Descubren el “dragón espada”, un reptil marino jurásico de 193 millones de años hallado en Inglaterra

Juan Andrés Galaz 14-10-2025

El fósil fue encontrado en la costa de Dorset, al sur de Inglaterra, por el coleccionista Chris Moore en 2001, aunque su estudio científico se concretó recién dos décadas después.


Un grupo de investigadores de la Universidad de Manchester anunció el descubrimiento de una nueva especie de ictiosaurio, un reptil marino del Jurásico bautizado como Xiphodracon goldencapensis, cuyo hallazgo aporta información clave sobre la evolución y diversidad de estas criaturas prehistóricas.


El fósil fue encontrado en la costa de Dorset, al sur de Inglaterra, por el coleccionista Chris Moore en 2001, aunque su estudio científico se concretó recién dos décadas después. Con una antigüedad estimada de entre 193 y 184 millones de años, este ejemplar es el primer género nuevo identificado en la región en más de un siglo.
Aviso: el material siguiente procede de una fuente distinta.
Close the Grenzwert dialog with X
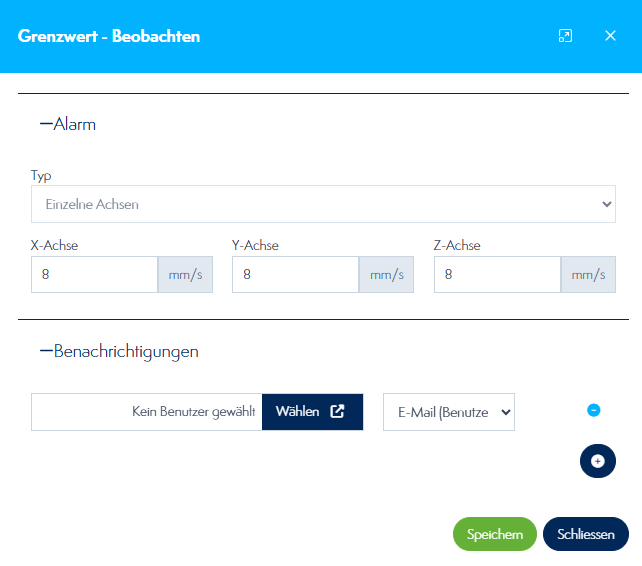The height and width of the screenshot is (566, 642). coord(610,36)
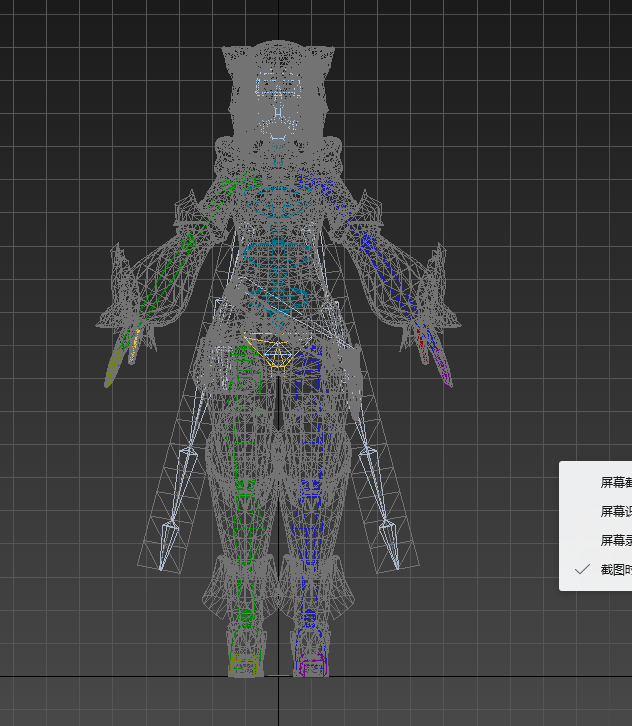Select the red bone at the wrist
This screenshot has width=632, height=726.
pyautogui.click(x=421, y=341)
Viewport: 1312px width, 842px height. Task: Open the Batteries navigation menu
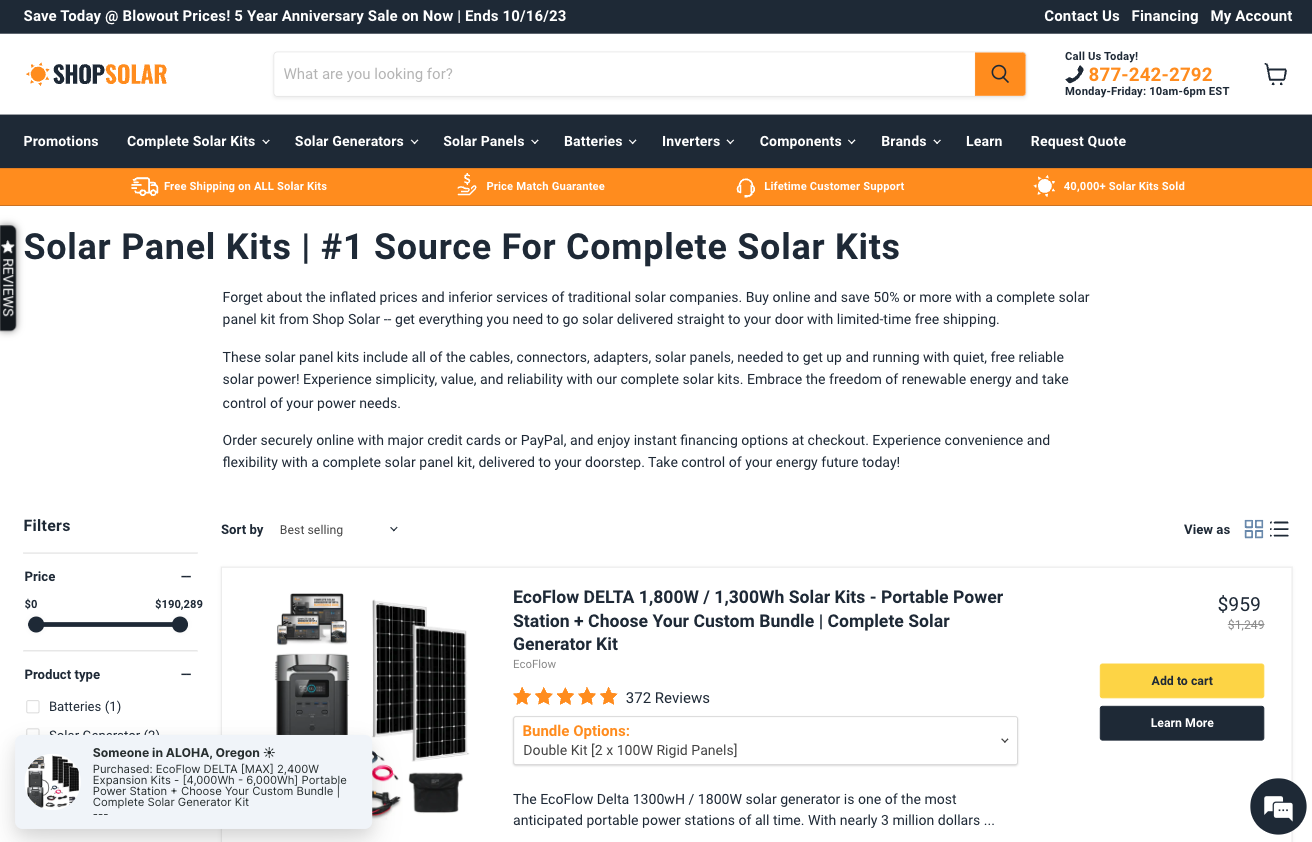tap(600, 141)
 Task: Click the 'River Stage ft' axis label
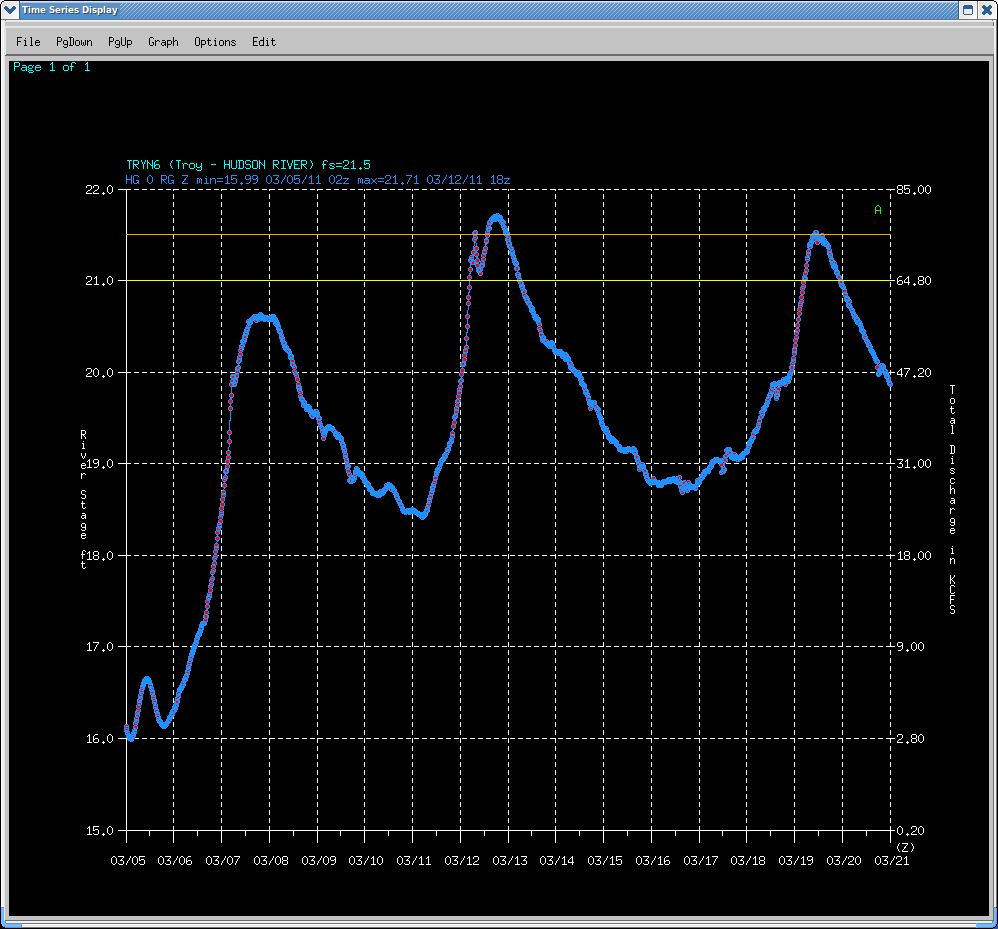tap(84, 499)
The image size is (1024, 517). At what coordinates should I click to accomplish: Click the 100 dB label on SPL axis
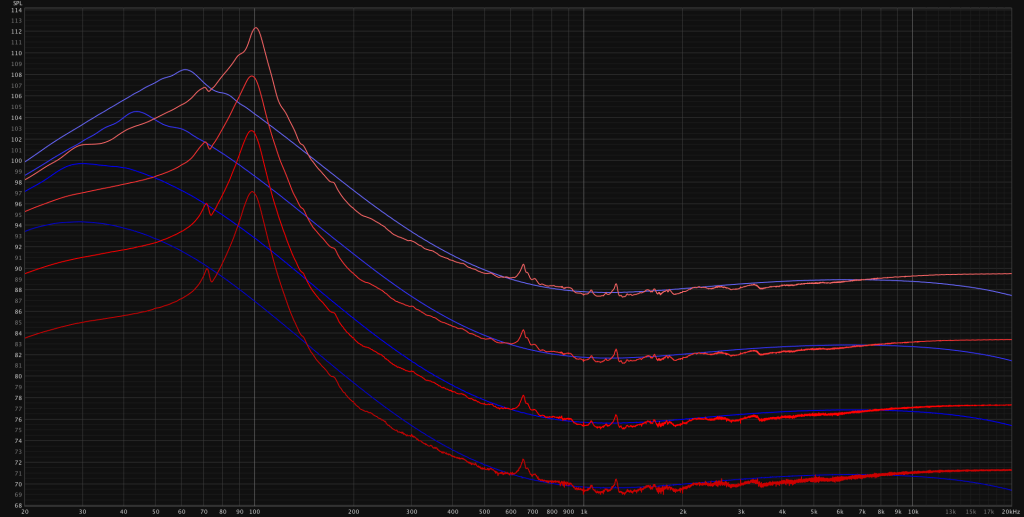pos(17,161)
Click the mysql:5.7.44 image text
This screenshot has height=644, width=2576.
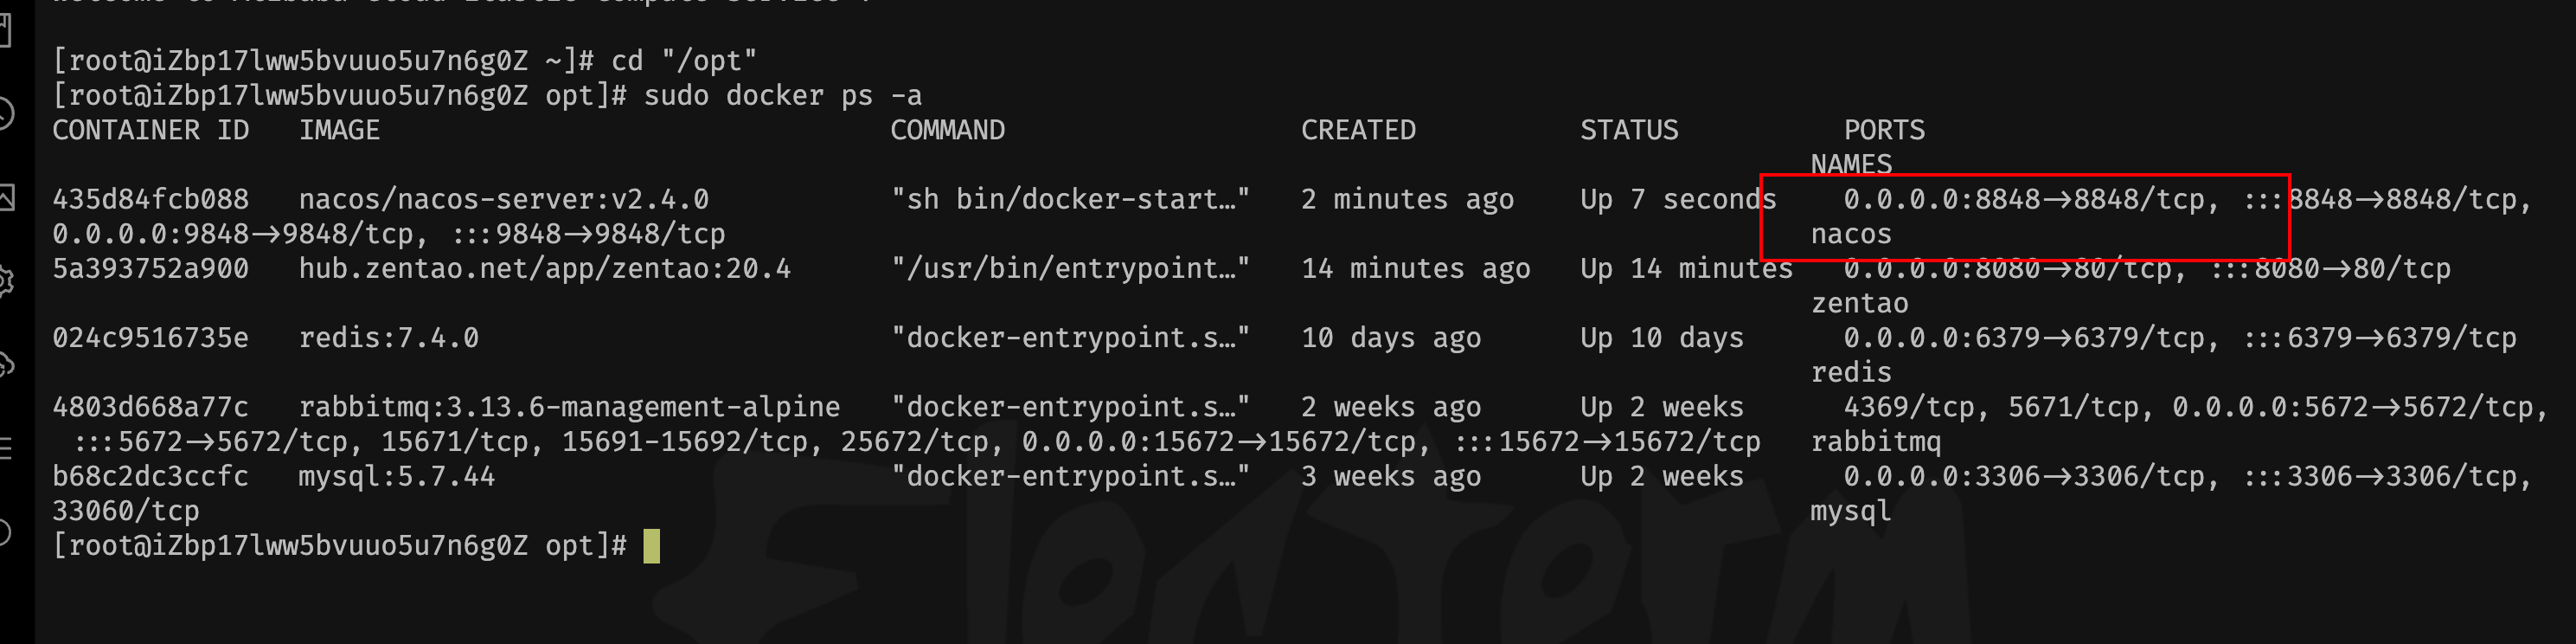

El animal medía cerca de tres metros de longitud, similar a un delfín moderno, y se caracterizaba por su hocico afilado en forma de espada, una morfología sin precedentes entre los ictiosaurios conocidos.


Según el equipo liderado por el paleontólogo Dean Lomax, el reptil se alimentaba de peces y calamares, y en el fósil se encontraron rastros de su última comida.


El estudio, publicado en la revista científica Papers in Palaeontology, revela que el esqueleto —casi completo y con un cráneo de grandes ojos— presenta huesos lagrimales con estructuras puntiagudas nunca antes vistas, lo que refuerza su singularidad evolutiva. Estas características, junto con su contexto geológico, lo convierten en una pieza clave para comprender la transición entre faunas marinas del Jurásico temprano.


El ejemplar, actualmente bajo custodia del Museo Real de Ontario (Canadá), permaneció sin analizar durante años hasta que nuevos métodos de estudio permitieron identificar su relevancia científica.


Los investigadores señalan que los ictiosaurios del periodo Pliensbachiano son particularmente escasos, lo que otorga al “dragón espada” un valor excepcional para reconstruir la evolución de los reptiles marinos.


Además, los restos presentan marcas de mordeduras en el cráneo, posiblemente causadas por otro ictiosaurio de mayor tamaño, lo que sugiere que el animal habría muerto a causa de un ataque depredador.